_PROBLEM REQUIREMENTS_
Apart from the images, every record below must be given again without alteration.

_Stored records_
———

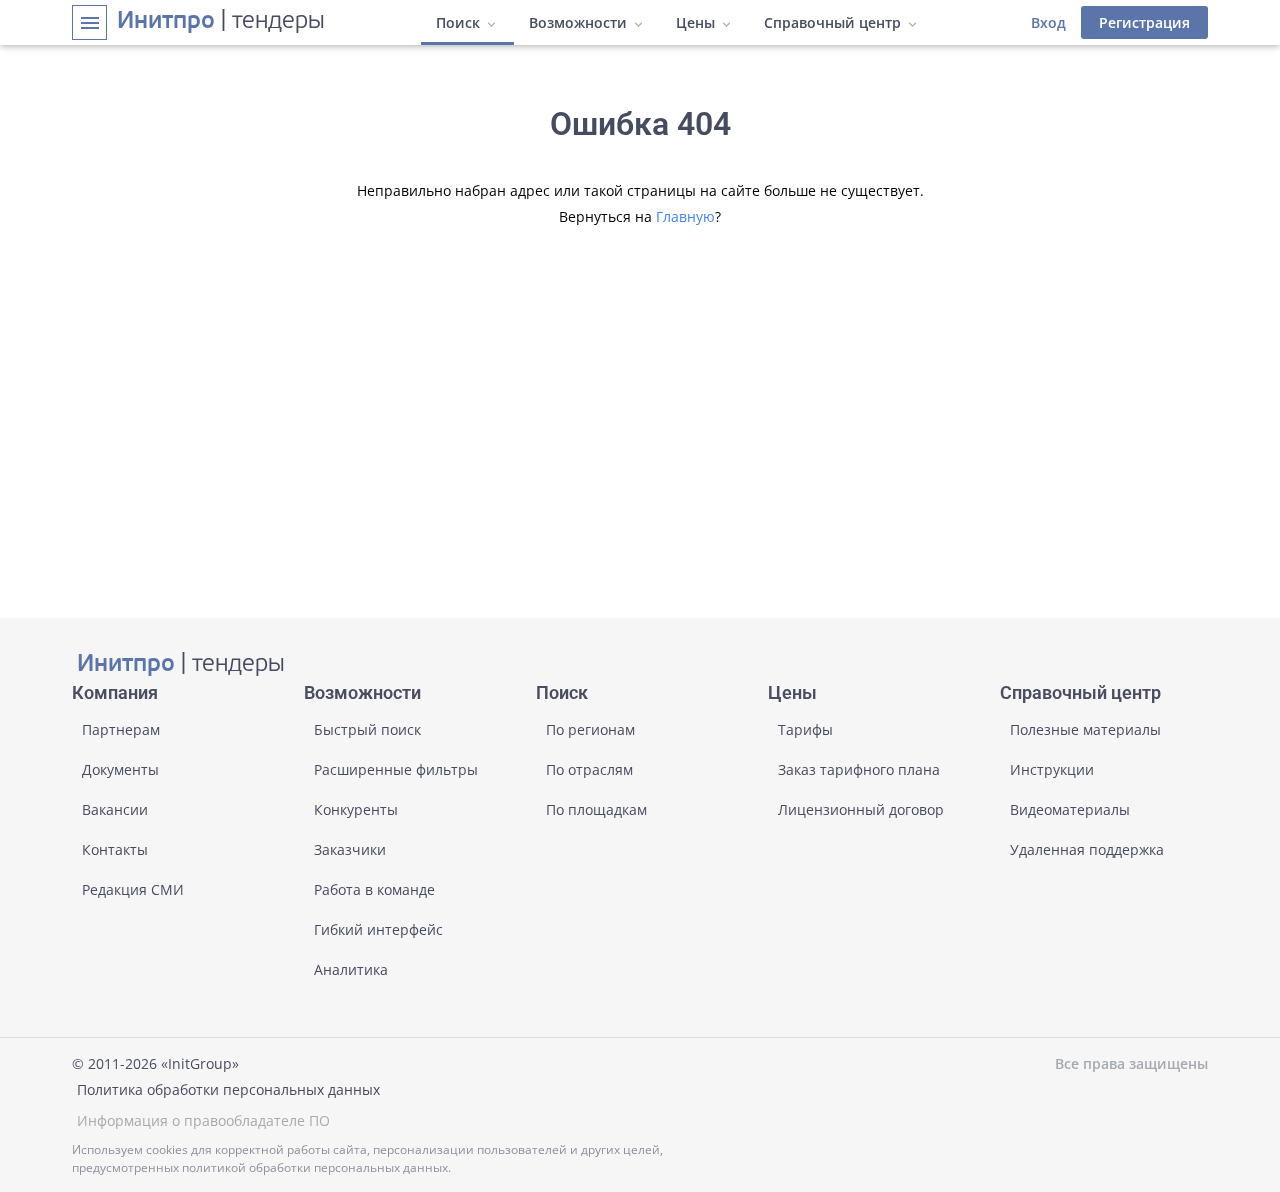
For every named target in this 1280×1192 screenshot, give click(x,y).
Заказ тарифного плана (859, 769)
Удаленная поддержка (1087, 849)
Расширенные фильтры (396, 769)
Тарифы (805, 729)
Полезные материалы (1085, 729)
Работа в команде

———

_THE COMPLETED TASK_
For every named target in this 1280×1192 screenshot, give click(x,y).
Заказ тарифного плана (859, 769)
Удаленная поддержка (1087, 849)
Расширенные фильтры (396, 769)
Тарифы (805, 729)
Полезные материалы (1085, 729)
Работа в команде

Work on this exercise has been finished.